The coroner's report into the disappearance of Julie Surprenant concludes that Richard Bouillon likely raped and killed the teenager.

Bouillon lived above the Surprenant home in Terrebonne, Quebec, when Julie disappeared on Nov. 16, 1999.

He had a lengthy criminal history that included rape, sexual assault, molestation and drug trafficking.

As he lay dying of cancer in a hospital in Laval in 2006, Bouillon confessed to nurses that he raped and killed Julie, and wanted to talk to reporters about his actions.

Two correctional service guards also heard the confession.

Bouillon was never given the opportunity to make that phone call, but police officers spoke with hospital officials soon after his death.

Those officials told police that Bouillon had confessed to several crimes, including the murder of Julie Surprenant, but officers did not make any further investigation.

In 2011 the case was re-opened when the Annick Prud'homme, the auxiliary nurse to whom Bouillon confessed, watched a television program and learned that the Julie Surprenant case was unsolved.

For five years, Prud'homme had mistakenly believed that what she had told her superiors had been passed onto police, and that Bouillon had talked to journalists.

Upon learning that was not the case she contacted reporters and told them of the confession, triggering the re-opening of the coroner's inquiry, along with new but unsuccessful searches for Julie's body.

Coroner Catherine Trudel has concluded that, based on the confessions to witnesses, that Bouillon likely raped and killed Julie.

However the coroner leaves two questions open as being beyond the scope of her report, namely whether the public should have access to more information about sexual criminals, and when medical professionals should be obliged to reveal secrets about their clients.

Trudel wrote that Surprenant's father had tried and failed to find out more information about his neighbours, including Bouillon, but was unsuccessful because he did not know the man's birthdate.

Suprenant’s lawyer, Marc Bellemare, said that’s unacceptable.

“I should be able, easily, to know if there’s a criminal case (against someone), but right now it’s impossible to get it if I don’t have their birth date,” he said.

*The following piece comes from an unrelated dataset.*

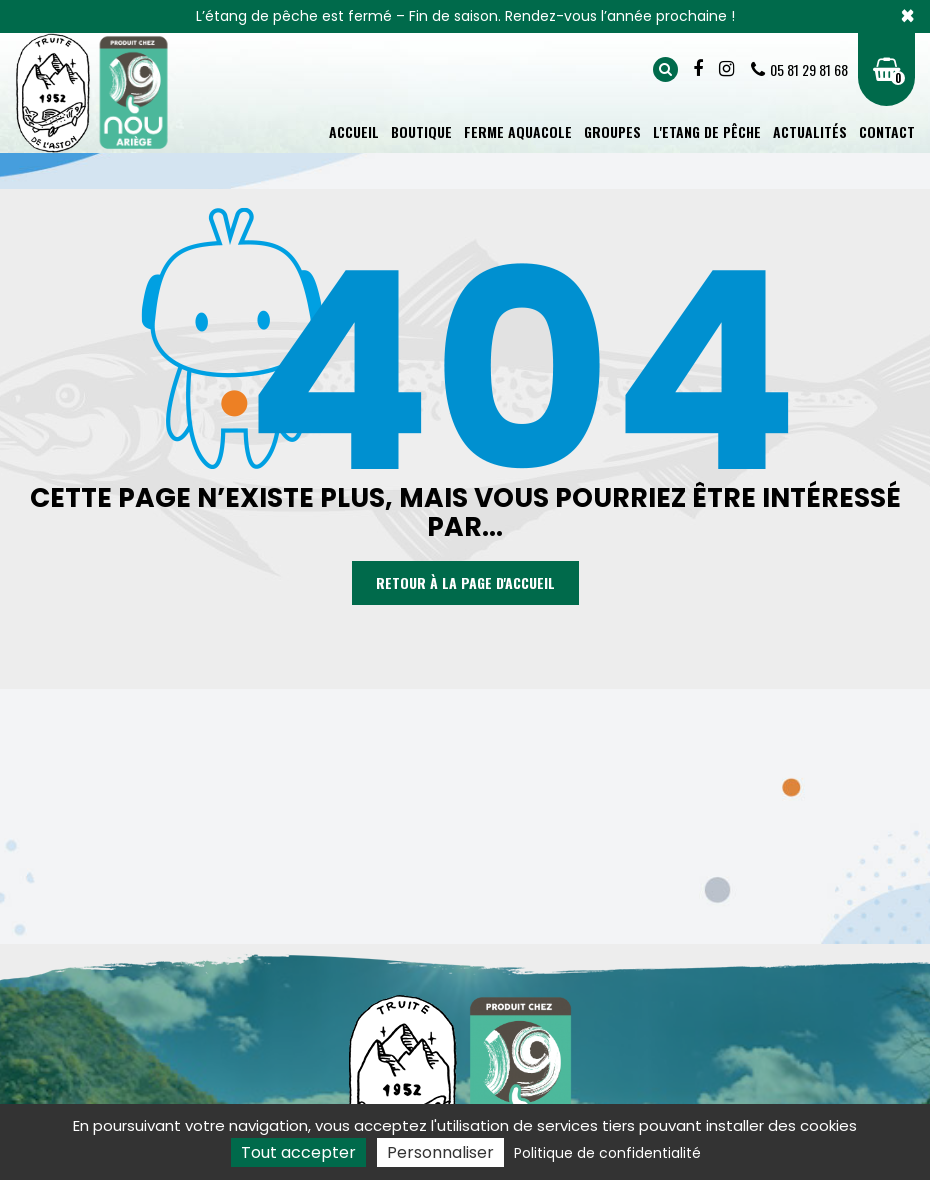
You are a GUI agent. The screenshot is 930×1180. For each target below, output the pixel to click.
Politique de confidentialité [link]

Trudel  also wrote that while nurses are obliged by law to keep medical secrets, they are allowed to reveal that information whenever the client or the law authorizes them to do so.

Michel Surprenant said he was pleased with the conclusion, but this raises the questions about patient-client confidentiality -- and that professional secrets shouldn't be kept if they can help solve crimes.

“I read the report several times and I’m happy about the open mind the coroner gave us, and the chance to go further in this debate,” he said.

“This remains in my life; it remains something active. It remains a debate on which there’s still much to do, because it took 12 years, step by step, to get where we are. The think the debate is moving forward. We’re going to knock on doors everywhere.”

Bellemare said sex offenders’ names should be made more accessible.

“There are 5,000 sex offenders in the federal register right now, and they can move privately and quietly," he said.

"Every single father, every single mother should know, if they want to know, if their neighbour is a sex offender. If you have this possibility, you will be able to prevent any kind of aggression against yourself and against your children, and I think that's the debate that the coroner is opening with this report.”